** Text under study **
━━━━━━━━━━━━━━━━━━━━

Next-generation Sequencing of Nonmuscle Invasive Bladder Cancer Reveals Potential Biomarkers and Rational Therapeutic Targets

Authors

Eugene J. Pietzak

Aditya Bagrodia

Eugene K. Cha

Esther N. Drill

Gopa Iyer

Sumit Isharwal

Irina Ostrovnaya

Priscilla Baez

Qiang Li

Michael F. Berger

Ahmet Zehir

Nikolaus Schultz

Jonathan E. Rosenberg

Dean F. Bajorin

Guido Dalbagni

Hikmat Al-Ahmadie

David B. Solit

Bernard H. Bochner

Doi

10.1016/j.eururo.2017.05.032

PMID: 28583311 · DOI: 10.1016/j.eururo.2017.05.032 · Journal: European Urology (2017)

━━━━━━━━━━━━━━━━━━━━

** Recorded data **
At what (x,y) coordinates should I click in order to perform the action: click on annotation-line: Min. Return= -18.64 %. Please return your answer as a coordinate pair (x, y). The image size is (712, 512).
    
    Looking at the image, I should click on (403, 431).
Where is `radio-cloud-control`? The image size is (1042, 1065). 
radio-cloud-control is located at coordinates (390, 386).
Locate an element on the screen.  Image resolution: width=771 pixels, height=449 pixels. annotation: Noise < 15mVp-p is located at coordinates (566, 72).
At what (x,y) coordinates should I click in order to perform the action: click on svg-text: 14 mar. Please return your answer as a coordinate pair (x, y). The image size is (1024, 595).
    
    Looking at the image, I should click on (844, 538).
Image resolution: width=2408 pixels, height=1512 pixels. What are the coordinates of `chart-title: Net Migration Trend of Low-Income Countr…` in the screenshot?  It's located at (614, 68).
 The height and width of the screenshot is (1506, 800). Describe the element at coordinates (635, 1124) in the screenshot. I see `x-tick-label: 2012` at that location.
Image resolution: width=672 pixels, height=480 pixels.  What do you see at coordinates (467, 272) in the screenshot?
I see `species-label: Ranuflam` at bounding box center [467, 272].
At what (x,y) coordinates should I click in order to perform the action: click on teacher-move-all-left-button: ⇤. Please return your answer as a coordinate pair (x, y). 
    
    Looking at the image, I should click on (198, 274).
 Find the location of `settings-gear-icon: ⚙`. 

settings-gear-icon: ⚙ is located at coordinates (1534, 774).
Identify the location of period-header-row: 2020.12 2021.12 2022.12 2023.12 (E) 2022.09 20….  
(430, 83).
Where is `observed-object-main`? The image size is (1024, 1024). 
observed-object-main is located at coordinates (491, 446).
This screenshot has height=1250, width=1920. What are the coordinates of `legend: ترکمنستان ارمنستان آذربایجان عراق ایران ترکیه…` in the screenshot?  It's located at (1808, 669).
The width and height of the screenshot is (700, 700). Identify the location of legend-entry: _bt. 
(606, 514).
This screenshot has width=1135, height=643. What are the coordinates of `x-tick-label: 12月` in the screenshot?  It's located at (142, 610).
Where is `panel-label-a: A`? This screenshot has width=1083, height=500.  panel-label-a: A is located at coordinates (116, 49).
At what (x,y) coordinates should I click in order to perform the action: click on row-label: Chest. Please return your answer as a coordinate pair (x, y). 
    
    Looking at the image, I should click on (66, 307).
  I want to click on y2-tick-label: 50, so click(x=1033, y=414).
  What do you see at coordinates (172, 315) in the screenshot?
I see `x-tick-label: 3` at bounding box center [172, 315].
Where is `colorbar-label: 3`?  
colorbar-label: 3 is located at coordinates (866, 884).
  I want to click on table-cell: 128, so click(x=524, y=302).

━━━━━━━━━━━━━━━━━━━━

** What you need to do **
1. Please reproduce the bladder cancer sequencing entry from "Guido Dalbagni" to "European Urology (2017)".
2. Pick up the bladder cancer sequencing entry after its last line and keep writing it.

** Answers by item **
1.
Guido Dalbagni

Hikmat Al-Ahmadie

David B. Solit

Bernard H. Bochner

Doi

10.1016/j.eururo.2017.05.032

PMID: 28583311 · DOI: 10.1016/j.eururo.2017.05.032 · Journal: European Urology (2017)

2.
TL;DR

Pietzak et al. performed targeted exon capture sequencing (MSK-IMPACT 341- or 410-gene panels) on pretreatment index tumors and matched germline DNA from 105 patients with nonmuscle invasive bladder cancer (NMIBC) at Memorial Sloan Kettering — the largest NGS effort focused on NMIBC to date. They found TERT promoter mutations (73%) and chromatin-modifying gene alterations (69%) at high prevalence across all stages and grades, suggesting these are early events in urothelial carcinogenesis. ERBB2 and FGFR3 alterations occurred mutually exclusively in 57% of high-grade tumors. DNA damage repair (DDR) gene alterations were found in 30% of high-grade NMIBC — a rate similar to muscle-invasive disease — and were associated with significantly higher mutational burden (p < 0.001). Most importantly, ARID1A mutations were associated with a 3.14-fold increased risk of recurrence after intravesical bacillus Calmette-Guérin (BCG) therapy (95% CI 1.51–6.51, p = 0.002) PMID:28583311.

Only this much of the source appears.